Andrea Lucchesini ha al suo attivo numerose incisioni discografiche, le prime delle quali risalgono agli anni Ottanta per EMI International (Sonata in si minore di Liszt, Sonata “Hammerklavier”, op.106, di Beethoven, Sonata op.58 di Chopin); successivamente realizza Pierrot lunaire di Schoenberg e Kammerkonzert di Berg per Teldec, con la Dresdner Staatskapelle diretta da Giuseppe Sinopoli.
Ha inciso inoltre per BMG il concerto Echoing curves di Luciano Berio sotto la sua direzione, che diviene una delle tappe fondamentali di una stretta collaborazione con il compositore, accanto al quale Lucchesini vede nascere l’ultimo e impegnativo lavoro per pianoforte solo, la Sonata, eseguita in prima mondiale nel 2001 e successivamente consegnata – con tutte le altre opere pianistiche di Berio – a un disco AVIE Records che riceve unanime plauso dalla critica internazionale.
Altrettanto festeggiata la registrazione dal vivo che Lucchesini realizza del ciclo integrale delle trentadue sonate di Beethoven per Stradivarius: la raccolta ottiene tra l’altro nell’agosto 2004 il riconoscimento di disco del mese della prestigiosa rivista tedesca “Fonoforum”.
A partire dal 1990 il pianista si dedica anche alla musica da camera, realizzando in particolare una stretta collaborazione (anche discografica) col violoncellista Mario Brunello e esplorando in varie formazioni il repertorio cameristico.
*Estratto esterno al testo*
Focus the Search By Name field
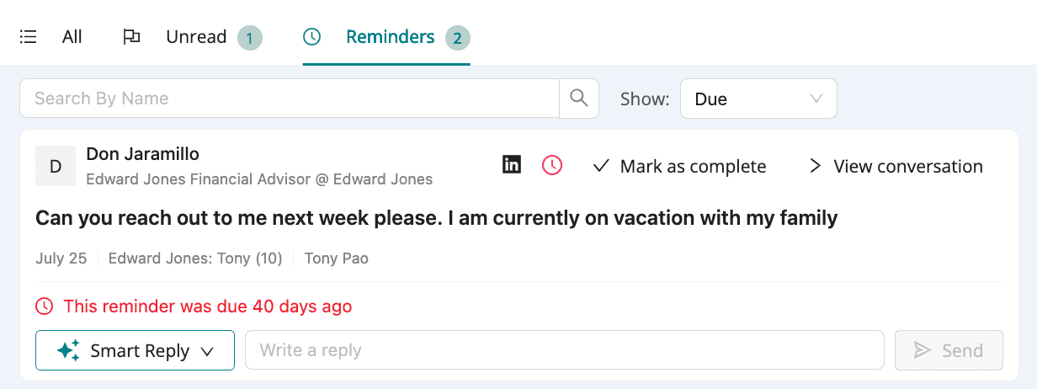1037x389 pixels. [290, 99]
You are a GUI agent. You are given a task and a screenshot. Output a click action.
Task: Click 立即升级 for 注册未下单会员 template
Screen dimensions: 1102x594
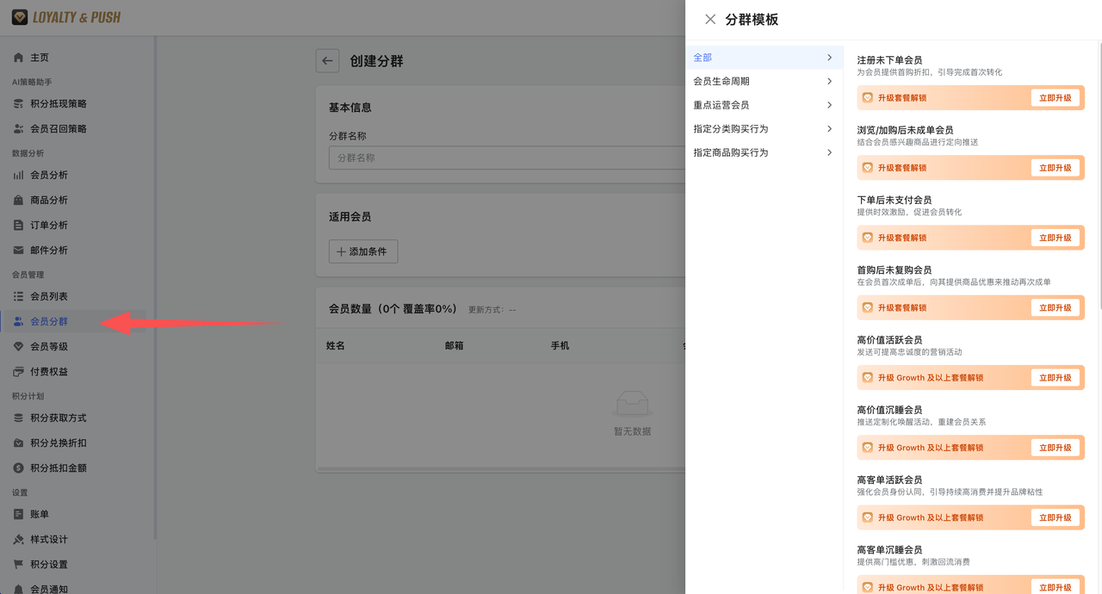pyautogui.click(x=1056, y=97)
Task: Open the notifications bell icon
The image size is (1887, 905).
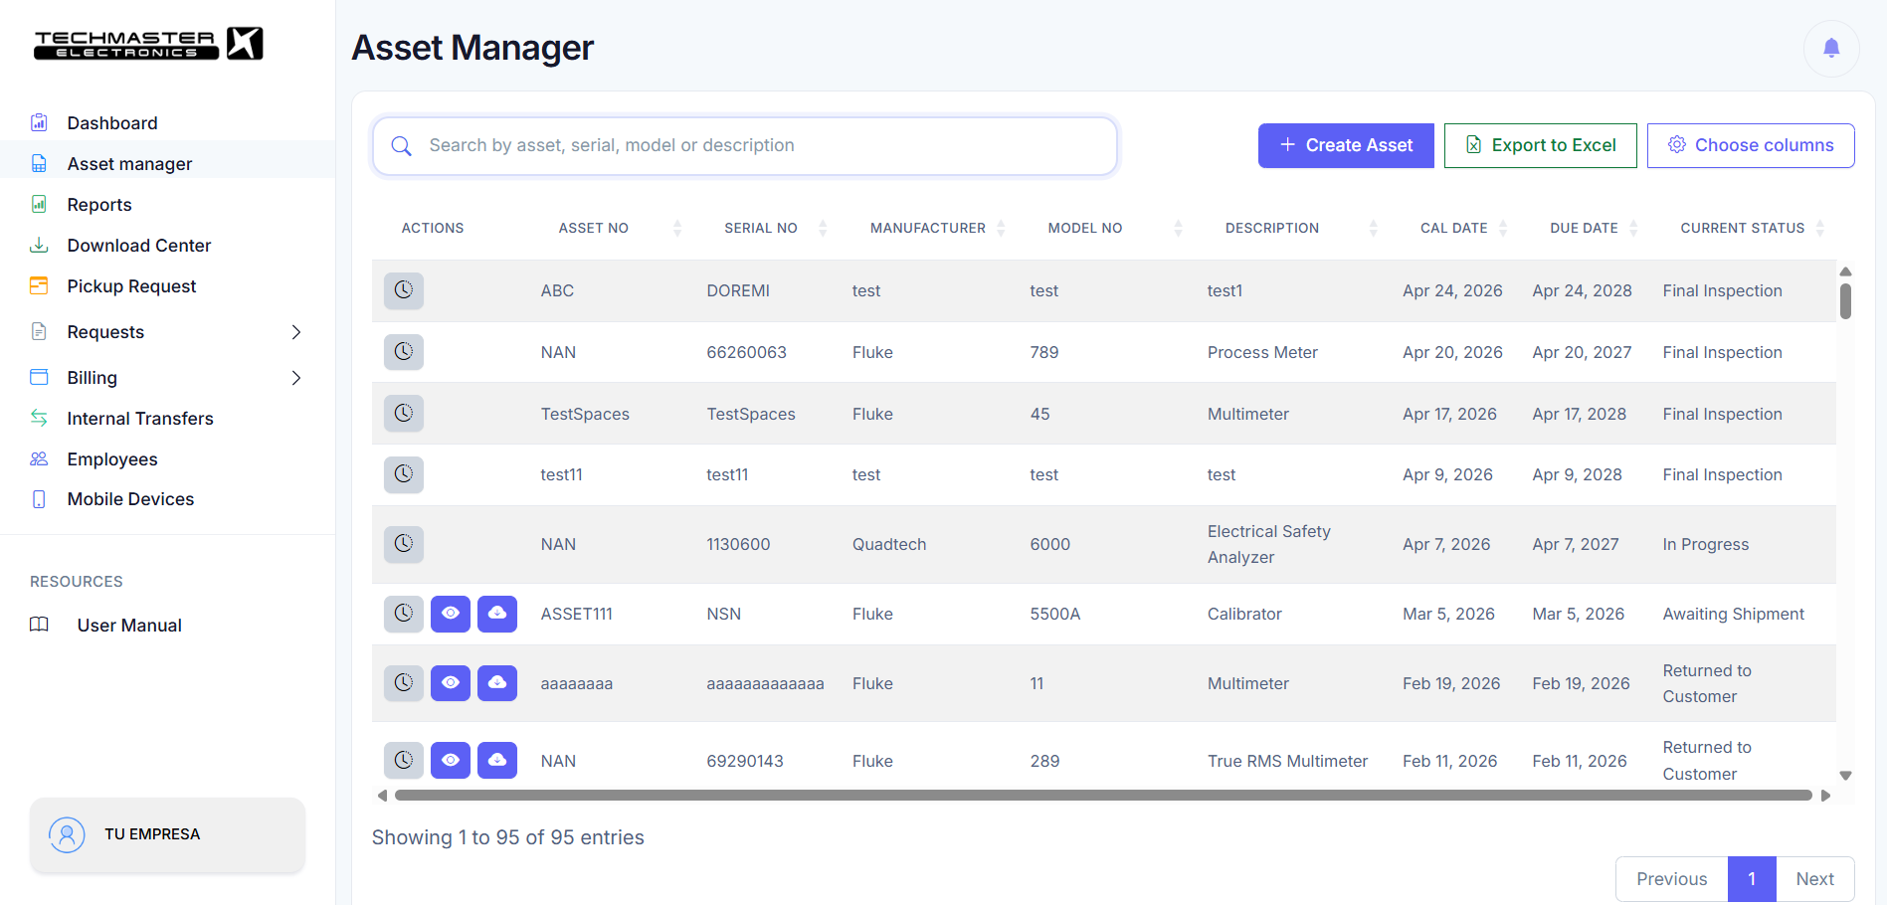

Lucchesini si dedica con passione all’insegnamento, attualmente presso la Scuola di musica di Fiesole, della quale dal 2008 è anche direttore artistico. È inoltre invitato a tenere masterclass presso importanti istituzioni musicali europee, quali la Musik Hochschule di Hannover, il Sommer Wasserbuger Festspiele e il Mozarteum di Salisburgo; dal 2008 è Accademico di Santa Cecilia.
Il suo più recente lavoro discografico sono gli Improvvisi di Schubert, incisi per AVIE Records nel 2010 e accolti con entusiasmo dalla critica internazionale e nel novembre 2010 il CD è stato nominato disco del mese da “Musicweb International”.
* Per il 2014, La Fondazione I Pomeriggi Musicali, in virtù di una convenzione attivata con l’Università degli Studi di Milano, ha scelto di affidare la stesura dei programmi di sala della 69ª Stagione sinfonica a studenti laureandi in Discipline musicologiche. Gli studenti selezionati, accumulando esperienza e formandosi professionalmente, lavorano sotto la supervisione del musicologo Paolo Castagnone.